Thursday, May 3, 2012

Giant Burgers, Short Hair, Teachers and Students, What Else?

   

     You know what we haven't done in a while, friends and neighbors? Besides, you know, this at all. We haven't taken a look at the news to see what joy can be found in the world! Yes indeed, it's time once again to peruse our electronic periodicals (or whatever, websites, I guess), and see what little yet supremely important and surprising things we can find together. Except I already did that, so check these out:
     Here's the first one, which I saw just today. Headline:
     "Cameron Diaz cries over drastic haircut."
     Can you believe it? Turns out, some friend of hers cut Ms. Diazs' hair, and it's shorter than she wanted! She cried! Her hair cutting friend cried! Then, apparently some other people cried! It was horrible! Thankfully, this story was reported quickly, and with such compassion, that the actress has received enough support from her fans, and will recover.
     Oh, wait, hang on. This story, written today, is actually about a haircut that happened in December 2011, and no one, anywhere, cares about it today. In fact, it was so unimportant, the half page article ended up quoting her about how great aging is, and how Google has made grandparents obsolete.
     Brilliance.
     The next headline I have for you reads thus:
     "Another 'Heart Attack Grill' customer collapses while eating 'bypass burger'."

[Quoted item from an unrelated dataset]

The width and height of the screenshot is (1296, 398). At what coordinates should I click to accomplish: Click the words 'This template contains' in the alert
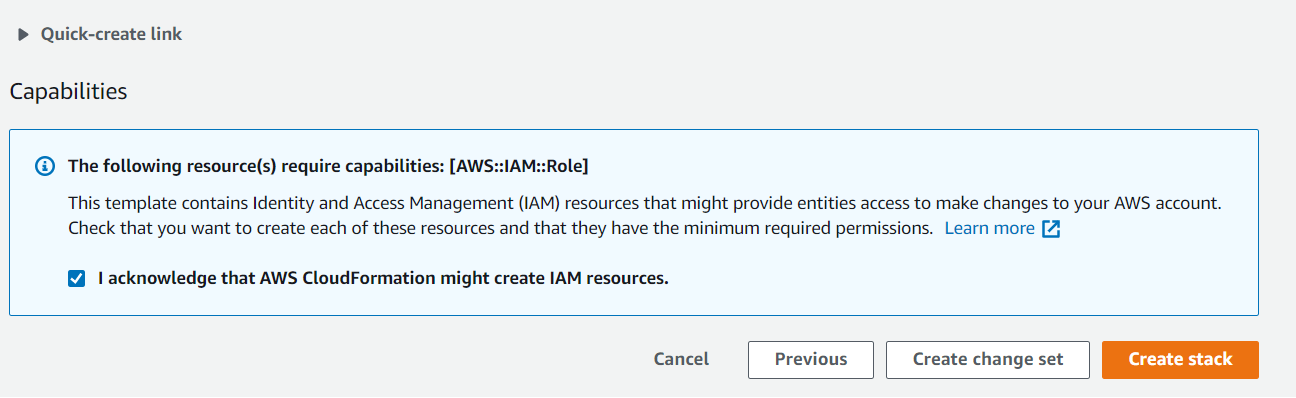pyautogui.click(x=146, y=202)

     It gets better. Apparently, this customer was eating a "double bypass burger," while drinking a margarita and smoking a cigarette. Then, she collapsed into unconsciousness.
     Speaking for all people, I can say, "No. Doy."

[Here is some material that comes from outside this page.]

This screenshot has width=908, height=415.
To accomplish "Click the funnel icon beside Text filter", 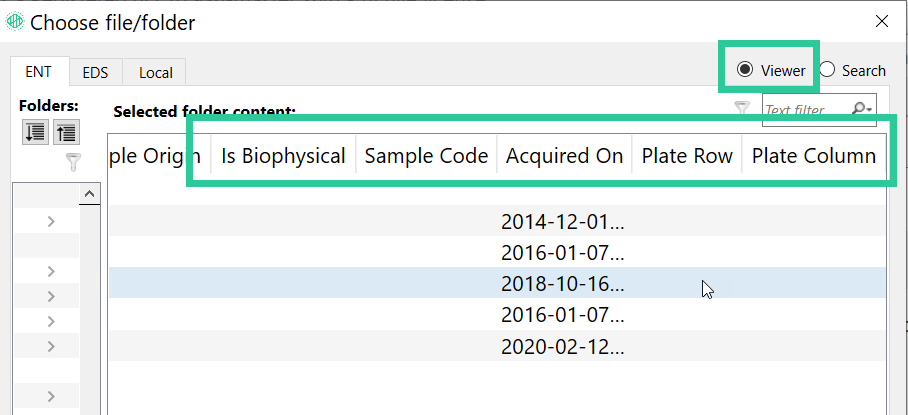I will point(742,108).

     Speaking for myself, I can add, "I want one of those burgers. With bacon on it."
     What I really like about this headline is that it starts with the word 'another,' which makes it seems like this happens all the time. Which, maybe, it does. This poor woman, who was just out for a leisurely gluttonous lunch to go with her cigarette and alcohol, was the second customer to fall at the feet of this mighty burger establishment in just over two months. the first guy was eating a "Quadruple Bypass Burger" (and I want one of those, too.) Personally, I hold the burger joint responsible. I mean come on, if you present someone with the opportunity to eat something called a "Double Bypass Burger" how can they resist? Especially if it comes with a "Butterfat Milkshake," (which I do not want) and "Flatliner Fries (. . . maybe)?" Come on, what are we supposed to do, realize that this places' 600 pound spokes-model died last year at twenty nine, and Not eat there?
     Oh, wait a minute.
     Anyway, here's our final entry for the day:
    "Should teachers and students be Facebook friends?"

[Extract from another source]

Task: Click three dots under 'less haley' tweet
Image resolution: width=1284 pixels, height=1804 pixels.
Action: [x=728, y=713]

     The long answer is this article, which discusses how some schools have approved social media policies with regard to teachers and students, and then proceeds to talk about one male teacher who makes friends with female students, and then comments about how their pictures are sexy. Then they talk about how one teacher sent out a mass message concerning some internship, and a student applied and got said internship.
Then some guy, a lawyer you don't care about, compared the whole thing to cursing at students, and said that happens. Cursing, I mean. I assume his point is that students aren't as innocent as people think, so being a creepy Facebook stalker teacher isn't a big deal. Some other guy also calls email a dinosaur. These are grown-ups, not the students.
     The short answer is no, stupid. Talk to your students when they're in your classroom, and if they can't be bothered to write that stuff down, or check their dinosaur email, then maybe they're not responsible enough for an internship. Stupid.
    And that's your news! Be sure to come back next week, when St. John the Amenable returns for another round of fun with language!
    "What's that? Next week?"
     Yes, next week.
     "No way, you never do this two weeks in a row, because you're a lazy person."
     I am not. Shut up.
     "Yeah-huh, you are. You're too lazy to even have a decent closer, so you just made up some stupid fake dialogue!"
     Hey, how about you get out of here and let me finish this thing?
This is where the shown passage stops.